Are AAs broken? (Was: Why isn't bool allowed as AA key type?)
Timon Gehr
timon.gehr at gmx.ch
Thu Jun 2 03:44:33 PDT 2011
> On Thu, 02 Jun 2011 06:21:28 -0400, Timon Gehr <timon.gehr at gmx.ch> wrote:
>
>> Steven Schveighoffer wrote:
>>> There is always dcollections (has both Hash- and TreeSet). It is boost
>>> 1.0, so feel free to steal anything to propose for std.container (in
>>> fact,
>>> RedBlackTree is from dcollections). Note that I'm nowhere near an
>>> expert
>>> on hashing, so I'm not sure how it will perform against AAs. I know it
>>> does beat them using my custom allocator, but that's not a truly fair
>>> comparison -- AA's could be written with a custom allocator too.
>>>
>>> -Steve
>>
>> Well, how? Since an 'in' expression returns an internal pointer into the
>> AA for
>> value types, they cannot do better than to rely on GC.

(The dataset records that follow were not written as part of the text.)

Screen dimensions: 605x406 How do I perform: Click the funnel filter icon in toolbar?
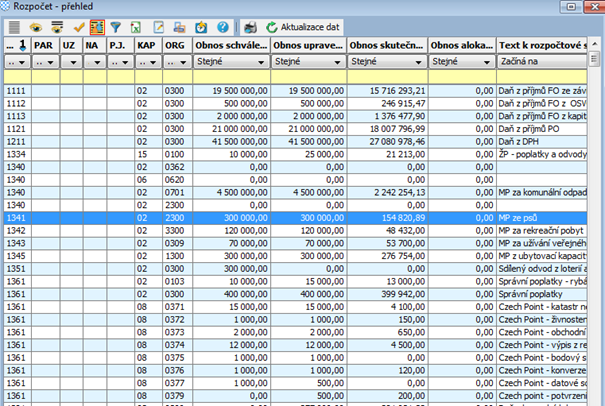[117, 28]
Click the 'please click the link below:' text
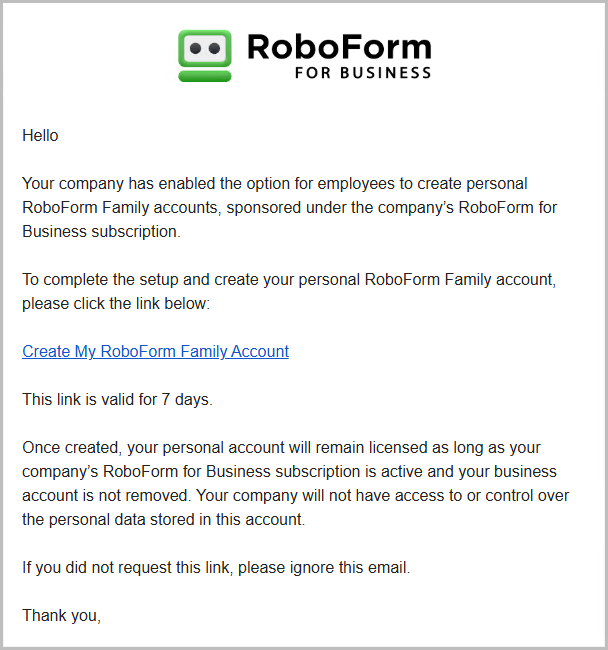This screenshot has height=650, width=608. pyautogui.click(x=116, y=304)
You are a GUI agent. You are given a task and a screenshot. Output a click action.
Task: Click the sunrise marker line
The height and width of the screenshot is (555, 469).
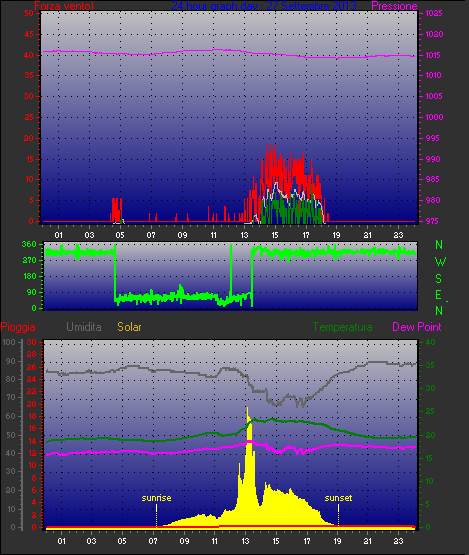coord(156,515)
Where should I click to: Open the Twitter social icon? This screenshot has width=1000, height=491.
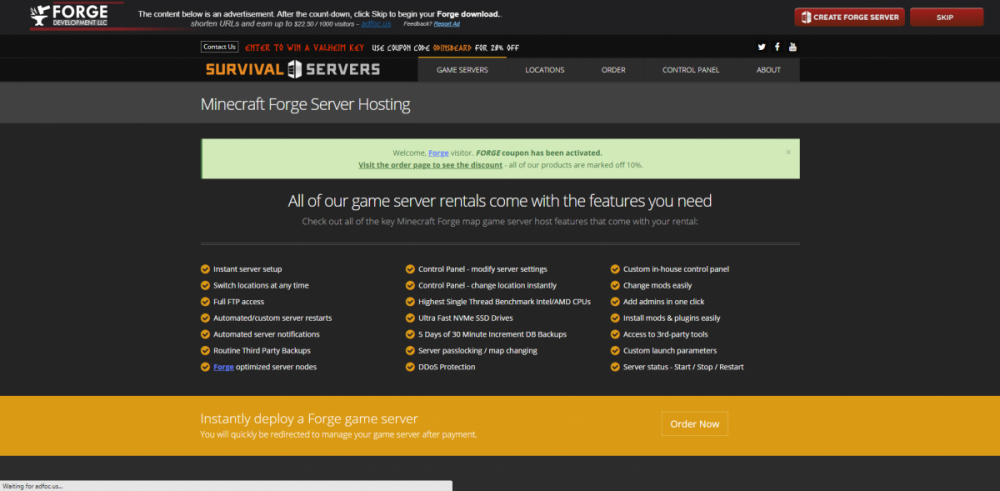coord(761,47)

>> This rules out heavy AA use for real-time applications. I think AAs are
>> broken.
>
> What is the issue here? Are you saying you can use the pointer after
> destroying the element, because you can't. AA's free an element when it
> is removed.
Huh?
import std.stdio,core.memory;
int* test(){
int[int] aa=[0:0,1:1,2:2,3:3,4:4,5:5];
return 1 in aa;
}
void main(){
int* u=test();
GC.collect();
assert(*u==1);
/*use u for fun and profit*/
}
>
> BTW, dcollections' custom allocator does use the GC, it just uses it in
> bulk instead of allocating for each node.
>
> -Steve
If AAs would do that, the whole bulk could be pinned by one pointer to one element
inside it, which is still not optimal. Returning internal pointers into a data
structure is always a bad idea (assuming it must be safe).